溺愛音感


こんなところでそんな発言をする和樹に、「ここは日本だよ!」と叫びたくなった。

が、たとえ本人が目の前にいなくても、自分の気持ちをごまかしたり、はぐらかしたりしたくない。

幸せかどうかは、いまのところ明確な答えが出せなくても、マキくんに対する気持ちははっきりしている。

ただし、日本語だと返事をするのすら気恥ずかしい。


「……Oui」


小さな声で返事をしたら、和樹が噴き出した。


「ちょっと待て、ハナ。まさか、日本に来た途端、大和なでしこになったのか?」

「ち、ちがうよっ! 日本人はそういうの、あんまり言葉にしないんでしょっ! 郷に入っては郷に従えとかって言うしっ! マキくんだって、そういうことは日本語で言わないよ」

(この前、日本語で言ってってねだったら、ものすごく恥ずかしそうだった……)

「つまり、日本語ではない言語で言うんだな? あの人は、見かけが日本人離れしているけど、言動もそうなんだな……」

「あれは、日本人離れしているというより、俺様だよ」

「俺様……そうだな。童顔だけど、態度は偉そうで、いかにも社長だった」

「マキくんに、『童顔』は禁句だよ」

「ハナと並んだら、十代でもいけるかもな?」

「うるさいよ、和樹!」


くすくす笑う和樹を睨み、温くなったソイラテを飲み干す。

しばらくして、笑いの発作が治まった和樹は、居住まいを正し、じっとわたしを見つめて訊ねた。


「ハナ。もう一度訊く。幸せに、なれそうか?」


いまはまだ、マキくんといる未来を明確に思い描けはしないけれど、不幸になるとは思えなかった。
たとえ、不幸になりそうな時でも、俺様王子様の力で、無理やり幸福にしてしまうにちがいない。

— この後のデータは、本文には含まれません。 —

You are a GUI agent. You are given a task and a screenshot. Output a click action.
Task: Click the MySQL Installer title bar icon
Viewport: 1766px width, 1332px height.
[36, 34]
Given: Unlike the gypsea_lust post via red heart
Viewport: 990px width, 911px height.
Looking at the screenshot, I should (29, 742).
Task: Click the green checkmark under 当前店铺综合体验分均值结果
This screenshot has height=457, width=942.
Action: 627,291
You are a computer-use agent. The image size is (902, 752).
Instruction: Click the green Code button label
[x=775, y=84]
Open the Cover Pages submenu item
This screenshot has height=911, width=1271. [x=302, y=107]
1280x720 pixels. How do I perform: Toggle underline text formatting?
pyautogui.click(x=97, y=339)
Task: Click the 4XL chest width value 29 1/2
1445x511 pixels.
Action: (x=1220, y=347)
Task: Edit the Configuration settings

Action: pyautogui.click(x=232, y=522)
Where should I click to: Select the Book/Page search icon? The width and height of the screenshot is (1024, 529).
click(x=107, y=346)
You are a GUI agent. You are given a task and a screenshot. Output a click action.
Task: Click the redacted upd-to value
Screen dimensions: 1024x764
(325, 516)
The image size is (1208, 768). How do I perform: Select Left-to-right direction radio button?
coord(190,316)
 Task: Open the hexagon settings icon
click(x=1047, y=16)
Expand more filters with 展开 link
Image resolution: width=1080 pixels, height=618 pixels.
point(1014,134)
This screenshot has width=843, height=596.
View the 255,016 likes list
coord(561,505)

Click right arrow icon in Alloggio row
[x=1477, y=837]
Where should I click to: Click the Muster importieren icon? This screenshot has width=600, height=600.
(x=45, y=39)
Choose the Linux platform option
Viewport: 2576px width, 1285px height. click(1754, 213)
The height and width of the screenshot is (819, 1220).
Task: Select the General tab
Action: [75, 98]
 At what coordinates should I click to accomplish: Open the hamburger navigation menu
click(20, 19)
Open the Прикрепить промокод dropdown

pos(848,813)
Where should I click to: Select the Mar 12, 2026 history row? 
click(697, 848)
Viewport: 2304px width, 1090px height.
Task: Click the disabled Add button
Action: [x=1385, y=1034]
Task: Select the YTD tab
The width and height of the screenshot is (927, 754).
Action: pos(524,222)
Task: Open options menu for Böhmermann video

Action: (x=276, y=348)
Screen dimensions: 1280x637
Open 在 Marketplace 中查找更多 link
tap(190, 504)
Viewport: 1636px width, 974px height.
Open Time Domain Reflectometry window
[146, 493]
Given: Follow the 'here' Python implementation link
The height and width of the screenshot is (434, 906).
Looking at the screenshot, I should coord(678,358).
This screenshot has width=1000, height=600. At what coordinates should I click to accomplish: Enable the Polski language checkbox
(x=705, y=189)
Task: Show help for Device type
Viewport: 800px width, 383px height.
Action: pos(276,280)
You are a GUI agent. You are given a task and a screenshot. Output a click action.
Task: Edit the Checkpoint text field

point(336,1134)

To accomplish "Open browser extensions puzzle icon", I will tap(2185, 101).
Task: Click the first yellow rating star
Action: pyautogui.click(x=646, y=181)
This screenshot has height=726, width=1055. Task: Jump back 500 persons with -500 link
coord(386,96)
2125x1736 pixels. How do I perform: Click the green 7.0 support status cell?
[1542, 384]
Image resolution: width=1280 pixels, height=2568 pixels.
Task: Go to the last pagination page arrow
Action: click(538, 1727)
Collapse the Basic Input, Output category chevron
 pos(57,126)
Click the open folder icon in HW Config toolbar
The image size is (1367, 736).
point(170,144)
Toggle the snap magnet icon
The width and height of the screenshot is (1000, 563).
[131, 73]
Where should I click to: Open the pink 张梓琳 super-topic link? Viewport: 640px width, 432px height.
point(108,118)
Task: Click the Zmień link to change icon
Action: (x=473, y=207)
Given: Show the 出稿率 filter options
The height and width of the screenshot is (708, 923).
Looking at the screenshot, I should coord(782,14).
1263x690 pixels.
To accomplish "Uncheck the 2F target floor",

わたしが頷くのを見て、和樹は満足そうに微笑み、立ち上がった。


「今夜は、時間を割いてくれてありがとう、ハナ。もう、行くよ」

「だったら、わたしも……」


慌てて立ち上がろうとしたら、座って待てと言われた。


「ハナには、迎えが来る」

「迎え?」

「言っただろ? 無断でハナに近付いたら、潰すと脅されたって」

「え? え? でも、許可なくもう会ってるよね? こうして」

「最初から、許可は貰っている」

(どういう、こと……?)


和樹が、視線をわたしの後方へ向けるのを追い、ダークカラーのスーツを身に纏ったマキくんを見つけた。

タブレットで仕事をしていたようだが、目が合うなり、への字に唇を引き結ぶ。